Provided data section start

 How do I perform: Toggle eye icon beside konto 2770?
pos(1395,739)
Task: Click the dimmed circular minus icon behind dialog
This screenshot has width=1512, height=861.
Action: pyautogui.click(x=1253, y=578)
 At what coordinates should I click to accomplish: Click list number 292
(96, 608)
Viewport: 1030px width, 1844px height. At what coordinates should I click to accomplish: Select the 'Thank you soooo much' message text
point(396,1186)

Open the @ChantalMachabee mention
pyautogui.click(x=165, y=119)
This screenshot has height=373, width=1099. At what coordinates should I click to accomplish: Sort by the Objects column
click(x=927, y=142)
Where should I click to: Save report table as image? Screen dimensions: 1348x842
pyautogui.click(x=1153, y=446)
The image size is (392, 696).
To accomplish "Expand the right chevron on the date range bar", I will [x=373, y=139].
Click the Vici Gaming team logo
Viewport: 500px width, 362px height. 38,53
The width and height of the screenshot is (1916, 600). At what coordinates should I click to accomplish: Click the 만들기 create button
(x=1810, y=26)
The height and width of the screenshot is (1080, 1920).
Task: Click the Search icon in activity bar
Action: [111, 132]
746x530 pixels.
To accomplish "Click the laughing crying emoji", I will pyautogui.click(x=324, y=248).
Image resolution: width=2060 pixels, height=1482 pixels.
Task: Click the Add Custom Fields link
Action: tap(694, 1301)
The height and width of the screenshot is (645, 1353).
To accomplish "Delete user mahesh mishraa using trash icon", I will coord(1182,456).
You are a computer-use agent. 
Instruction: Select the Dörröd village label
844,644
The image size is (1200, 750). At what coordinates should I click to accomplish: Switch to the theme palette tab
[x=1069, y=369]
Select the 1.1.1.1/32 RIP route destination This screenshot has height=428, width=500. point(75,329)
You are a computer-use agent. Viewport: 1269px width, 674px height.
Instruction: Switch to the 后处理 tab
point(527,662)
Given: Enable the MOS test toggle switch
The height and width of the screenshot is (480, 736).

Provided data section end

Task requirements: Whenever a line in the data holds "agent", copy that line.

Solution to this exercise:
You are a computer-use agent. 
You are a computer-use agent. Viewport: 1269px width, 674px height.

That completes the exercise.